SIM209: System Center Service Manager: Automating ITIL and MOF

This session covered how System Center Service Manager 2010 really integrates many of the System Center components to allow an organization to follow industry best practices, such as ITIL and MOF. Without an integrated solution, it’s really hard automate these processes to reduce operational expenses and meet defined SLAs or customer expectations. Later in the week there was a Service Manager 2012 sneak peak session, which showed even more integration points such as VMM 2012 and Orchestrator 2012. I’ll cover that session in another blog post.

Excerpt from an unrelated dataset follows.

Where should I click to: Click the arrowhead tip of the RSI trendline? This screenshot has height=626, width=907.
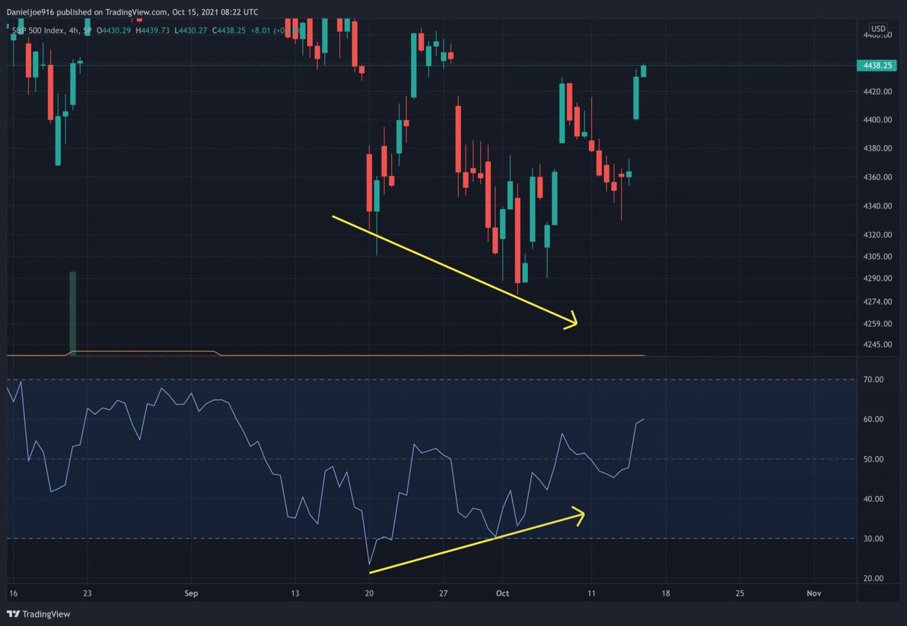[x=583, y=513]
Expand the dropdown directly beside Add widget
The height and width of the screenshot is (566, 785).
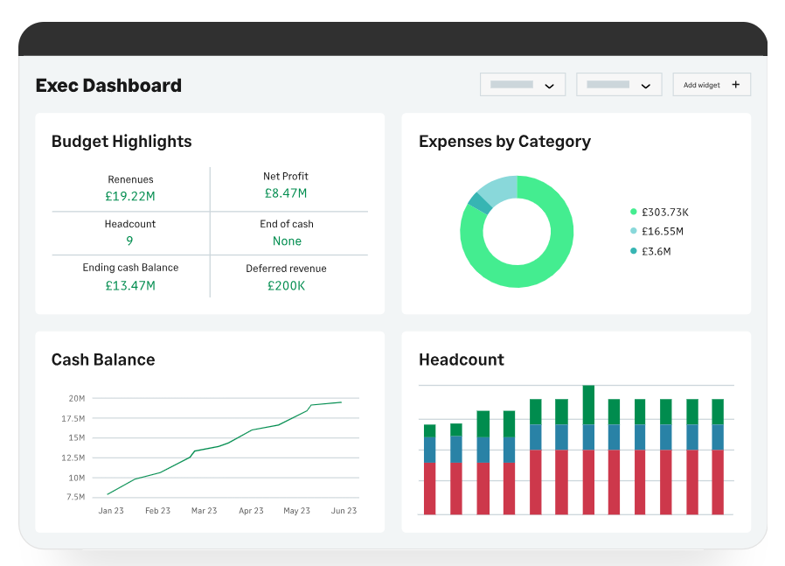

Highlights of this session include:

  1. Service Manager is the power of integration. It brings together Operations Manager, Configuration Manager, Active Directory, and Opalis (renamed Orchestrator). On top of these products it layers a single configuration management DB (CMDB), workflows, a portal, data warehouse, and forms.
  2. SM supports many processes, but not the entire stack found in ITIL or MOF. The processes it does support include risk management, compliance management, service asset & configuration management, change management, knowledge management, incident management, problem management, event management, request fulfillment, and service level management.
  3. First up is the Configuration Management process. The SM connector framework to AD, SCCM, SCOM allows automatic identification of configuration items (CI) in the environment. Regular synchronization makes sure the data (CMDB) is up to date. An audit trail is maintained for each CI.
  4. Second is up is Incident Management.  Incidents are ‘daily fires’ that the service desk puts out each day. Incidents are not part of the standard operation and need to be addressed as quickly as possible. Incidents can be opened automatically by SCOM, from DCM (Desired Configuration Manager) non-compliance, email from an end user, phone call, or the web portal. You can categorize incidents, assign an impact and urgency. Impact + urgency = priority. You can configure standard templates. Built-in links in the CMDB show related items. It also supports knowledge articles (provided by MS or custom entries), incident tasks, and capture of resolution information.
  5. Third up is Problem Management. Problem management deals with resolving the underlying cause of one or more incidents. The focus is to resolve root cause errors and find permanent solutions. SM can log problems against related CIs, and you can manually create problem records, or they can be automatically created. You can categorize and set priorities through various data fields, and see the impacted CIs. You can define and relate known errors, and define and relate knowledge base articles within SM. Integration with the incident management engine can close incidents when they are resolved, and integration with the change management module ensures that proper change processes are followed.
  6. Fourth up is Change Management. Change management records changes in the environment, affected services and computers, authorization to proceed, captures planning work, coordination of change implementation, and review of change completion. Details such as title and description are captures, including related CI items, and you can define change templates. CM contains activities, and you can review their current state. Planning changes are captured as well. Fields can capture scheduling details of the change.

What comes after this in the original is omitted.